Hence, I was thinking (for the sake of backwards compatibility) to provide a new mechanism to do this and preserve the old macro as is, deprecating it in Fedora 36-ish, actually maybe removing it once RHEL 9 goes EOL (or never, which is basically the same from today's perspective).
The new macro should solve the problems from above, my current (quick, untested) ideas are:
- Define the macro in python-srpm-macros. No need to use it
conditionally. We can backport it to EPEL 8 and define a "stub" macro in EPEL 7 and 6. (An if we start using the macro only after Fedora 30 goes EOL, we can make the macro behave consistently across all Fedora versions.)
- Accept version identifier as an optional argument, use %{?epoch}
%{version} and %{release} as default. (See for example %{pypi_source} on how this can be done.)
- Make the macro also produce the provide for the given name and
document that. E.g. when you call it with python3-pkg_resources, it also provides python3-pkg_resources (not only python-pkg_resources etc.).

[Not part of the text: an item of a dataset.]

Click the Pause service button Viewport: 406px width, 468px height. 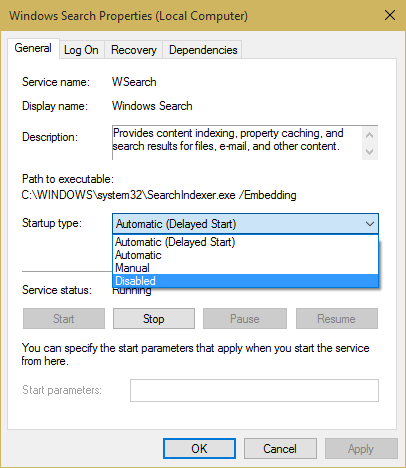(x=245, y=319)
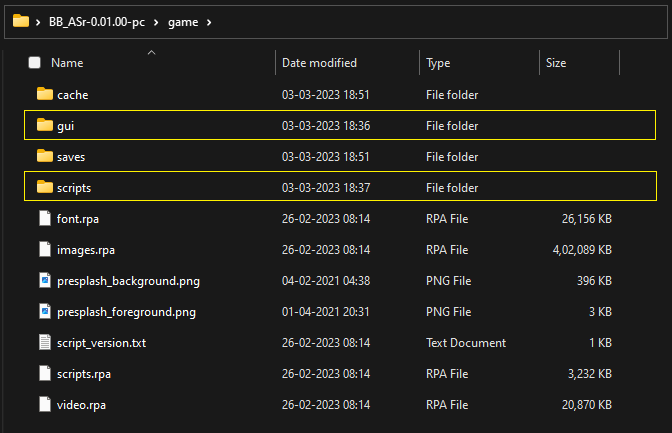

- Make it so that for given arguments, the macro will only expand to
something once per build. Hence when you use it with package name, the automatic provides won't re-add the same provide again. This also means you cannot have 2 different (sub)packages provide the same name-version-release, but that shall be very very very uncommon need and can always be workarounded somehow if needed.
- No obsoletes with the new macro. Packagers use manual obsoletes when
desired.
- Document clearly that there is no %{?_isa} (and there is no
"backwards compatibility" load to carry). When absolutely desired, packagers can call the macro with %{name}%{?_isa}.
- Support arbitrary names. Only provide the given name and nothing else
if not "recognized".
Is that better than erroring out when something is not recognized?
As a bonus, I think the current if-elif-elif-elif-elif code can be replaced with lua patterns (imagine regex).
As always, this leaves us with the name problem, but I'd very much like to use %python_provides (note the s). The only problem I see is that it is likely to be mistaken for the old one, but IMHO it shouldn't really hurt that much.
I guess something like %py_provides would also work, and maybe fit more nicely with the new generation of macros. Do you like full "python" prefix? But that's bikeshedding.
Usage example:
%package -n python3-setuptools %python_provides python3-pkg_resources
Resulting provides:
python3-setuptools = 46.6.6-6.fc33 python-setuptools = 46.6.6-6.fc33 python39-pkg_resources = 46.6.6-6.fc33 python3-pkg_resources = 46.6.6-6.fc33 python-pkg_resources = 46.6.6-6.fc33 python39-pkg_resources = 46.6.6-6.fc33
I assume you meant "python39-setuptools" there.
Another example:
%package -n python3-pillow %python_provides python3-PIL 1.1.6-100
Resulting provides:
python3-pillow = 7.1.1-1.fc33 python-pillow = 7.1.1-1.fc33 python39-pillow = 7.1.1-1.fc33 python3-PIL = 1.1.6-100 python-PIL = 1.1.6-100 python39-PIL = 1.1.6-100
Dummy when used with package name:
%package -n python3-pip %python_provides python3-pip
Provides:
python3-pip = 20.0.2-1.fc33 python-pip = 20.0.2-1.fc33 python39-pip = 20.0.2-1.fc33 (all of them only once)
Any name is OK:
%python_provides wroom 666
Provides:
wroom = 666
What do you think?
Love it! I haven't thought about how feasible it is to implement, but I trust you on that.